Linklaters

Auf den Punkt

Am stärksten von allen Spitzenkanzleien auf die Beratung deutscher Großkonzerne fokussiert, mit starker internationaler Bank- und Finanzrechtspraxis. Bei Zukunftsthemen wie Legal Operations spielt Linklaters eine Vorreiterrolle.

Analyse

Fünf-Sterne-Praxis für

Empfohlen für

Mandantenstimmen

Mandanten der Kanzlei loben die Partner als „schnell, pragmatisch und effizient“, ihre „praxisnahe Beratung“ und die „effektive und vertrauensvolle Zusammenarbeit“. Gelegentlich zeigt sich auch die Gegenseite beeindruckt: So war etwa das „sehr gute Verhandlungsgeschick in Kaufvertragsverhandlungen und die effektive Steuerung des Teams“ für einen namhaften gegnerischen Mandanten der Anlass, künftig auf Linklaters zu setzen.

Perspektive

Service

Linklaters hat früh Projektmanager bei komplexen Transaktionen eingesetzt und verfügt über globale wie nationale Teams, die sich der Weiterentwicklung von Services und Legal Tech annehmen.
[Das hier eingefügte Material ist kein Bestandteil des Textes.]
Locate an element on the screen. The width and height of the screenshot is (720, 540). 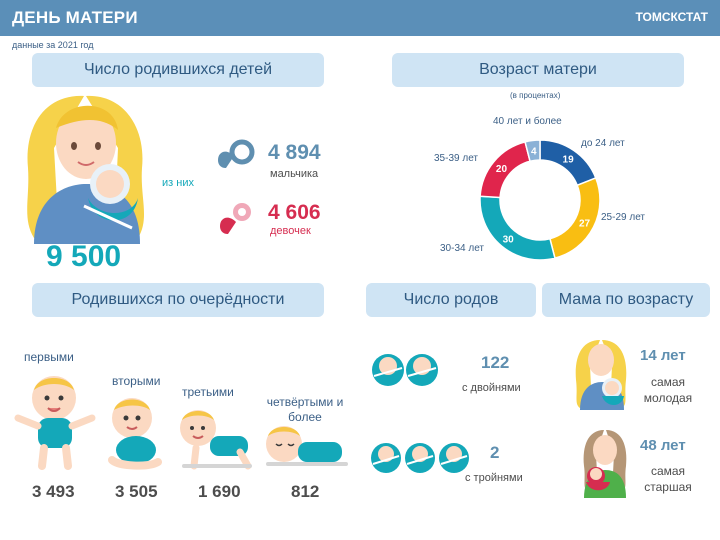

Im Einsatz ist eine Vielzahl von Automatisierungs- und anderen effizienzsteigernden Tools. In allen relevanten Fachbereichen arbeiten Teams aus Anwälten und Entwicklern, z.B. im Kartell- oder Immobilienrecht, an fachbereichsspezifischen Innovationen zum Umgang mit großen Datenmengen. Die Kanzlei setzt gleichermaßen auf Fremdanbieter wie Kira oder Litera und eigene Entwicklungen. Letzteres bietet sie wie Projektmanagement auch als Service an.

Internationale Einbindung

Ww. integrierte Sozietät, als Transaktionskanzlei v.a. in Europa eine der stärksten. In einigen Regionen setzt die Kanzlei auch auf (exklusive) Allianzen: in Südafrika mit Webber Wentzel, in Saudi-Arabien mit Zamakhchary & Co sowie in Asien u. Australien mit Allens, zudem gemeinsames Büro mit Zhao Sheng in Schanghai.